▸ Extract to read
The Johnson and Towers site is not on the National Priorities List (NPL) of the nation’s most hazardous waste sites, but EPA took the lead on addressing this site in the early 1980s. The site, which covers 7.5 acres, is an active facility of Johnson and Towers, Inc. The property includes parking lots, a building for offices, and an active shop where Johnson and Towers first began remanufacturing and rebuilding diesel engines in 1976.
In the late 1970s and early 1980s, the facility primarily generated waste-containing solvents, acids, caustics, and alcohols. Industrial wastewater, containing some of these products, was discharged into the shop floor drain system which directed it into a series of concrete tanks, one of which was perforated to allow for percolation in to the subsurface. The wastewater disposal system was then modified and expanded so that wastewater was discharged into a shallow leach field, which quickly overloaded due to the volume of wastewater. The leach field became inoperable in 1982 and one year later, Johnson and Towers connected to the public sewer system and abandoned the leach field.

▸ Data records

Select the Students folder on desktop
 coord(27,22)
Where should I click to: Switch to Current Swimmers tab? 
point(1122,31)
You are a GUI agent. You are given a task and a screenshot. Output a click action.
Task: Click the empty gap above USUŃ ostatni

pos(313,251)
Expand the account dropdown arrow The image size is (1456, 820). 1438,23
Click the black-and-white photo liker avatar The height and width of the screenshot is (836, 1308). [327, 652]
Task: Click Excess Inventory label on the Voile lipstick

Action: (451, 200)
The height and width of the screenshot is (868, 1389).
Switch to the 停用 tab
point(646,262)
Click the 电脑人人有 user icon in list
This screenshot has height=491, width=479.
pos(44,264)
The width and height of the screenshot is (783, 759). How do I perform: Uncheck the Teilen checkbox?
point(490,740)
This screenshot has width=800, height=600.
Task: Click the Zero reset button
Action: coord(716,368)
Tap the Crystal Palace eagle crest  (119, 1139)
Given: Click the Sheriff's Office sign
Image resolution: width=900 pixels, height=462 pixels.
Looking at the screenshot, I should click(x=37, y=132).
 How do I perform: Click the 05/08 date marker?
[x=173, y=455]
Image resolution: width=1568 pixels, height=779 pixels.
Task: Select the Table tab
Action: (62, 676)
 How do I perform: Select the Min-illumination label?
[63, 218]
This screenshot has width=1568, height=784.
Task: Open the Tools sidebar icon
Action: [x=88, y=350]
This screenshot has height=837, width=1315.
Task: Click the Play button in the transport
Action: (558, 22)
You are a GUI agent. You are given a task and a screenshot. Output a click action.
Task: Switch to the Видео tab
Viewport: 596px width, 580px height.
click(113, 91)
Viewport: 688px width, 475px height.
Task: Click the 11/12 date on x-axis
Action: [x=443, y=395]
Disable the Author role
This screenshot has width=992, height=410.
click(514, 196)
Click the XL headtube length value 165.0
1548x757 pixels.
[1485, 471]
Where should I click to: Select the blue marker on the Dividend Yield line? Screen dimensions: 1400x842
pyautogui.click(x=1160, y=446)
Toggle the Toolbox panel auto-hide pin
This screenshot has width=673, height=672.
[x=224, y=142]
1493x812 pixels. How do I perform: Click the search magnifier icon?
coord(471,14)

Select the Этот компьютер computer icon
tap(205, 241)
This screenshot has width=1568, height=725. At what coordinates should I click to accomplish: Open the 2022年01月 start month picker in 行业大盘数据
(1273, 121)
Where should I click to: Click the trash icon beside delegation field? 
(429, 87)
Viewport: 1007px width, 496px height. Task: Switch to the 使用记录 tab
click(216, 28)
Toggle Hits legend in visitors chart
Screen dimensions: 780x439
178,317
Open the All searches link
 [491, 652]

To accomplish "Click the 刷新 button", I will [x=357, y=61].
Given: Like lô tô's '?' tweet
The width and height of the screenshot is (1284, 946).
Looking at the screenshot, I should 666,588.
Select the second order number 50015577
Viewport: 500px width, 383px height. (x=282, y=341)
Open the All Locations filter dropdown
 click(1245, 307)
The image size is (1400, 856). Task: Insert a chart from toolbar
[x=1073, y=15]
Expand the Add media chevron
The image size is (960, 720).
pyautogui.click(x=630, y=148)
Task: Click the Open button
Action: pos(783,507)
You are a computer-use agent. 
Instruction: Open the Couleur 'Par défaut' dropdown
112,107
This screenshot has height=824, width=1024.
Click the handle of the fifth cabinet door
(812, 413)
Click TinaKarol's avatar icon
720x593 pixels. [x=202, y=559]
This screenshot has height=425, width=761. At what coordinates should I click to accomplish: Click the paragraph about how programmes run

▸ Work to be completed
Please write out the Johnson and Towers site text again word for word, in full.

▸ Output of the task
The Johnson and Towers site is not on the National Priorities List (NPL) of the nation’s most hazardous waste sites, but EPA took the lead on addressing this site in the early 1980s. The site, which covers 7.5 acres, is an active facility of Johnson and Towers, Inc. The property includes parking lots, a building for offices, and an active shop where Johnson and Towers first began remanufacturing and rebuilding diesel engines in 1976.
In the late 1970s and early 1980s, the facility primarily generated waste-containing solvents, acids, caustics, and alcohols. Industrial wastewater, containing some of these products, was discharged into the shop floor drain system which directed it into a series of concrete tanks, one of which was perforated to allow for percolation in to the subsurface. The wastewater disposal system was then modified and expanded so that wastewater was discharged into a shallow leach field, which quickly overloaded due to the volume of wastewater. The leach field became inoperable in 1982 and one year later, Johnson and Towers connected to the public sewer system and abandoned the leach field.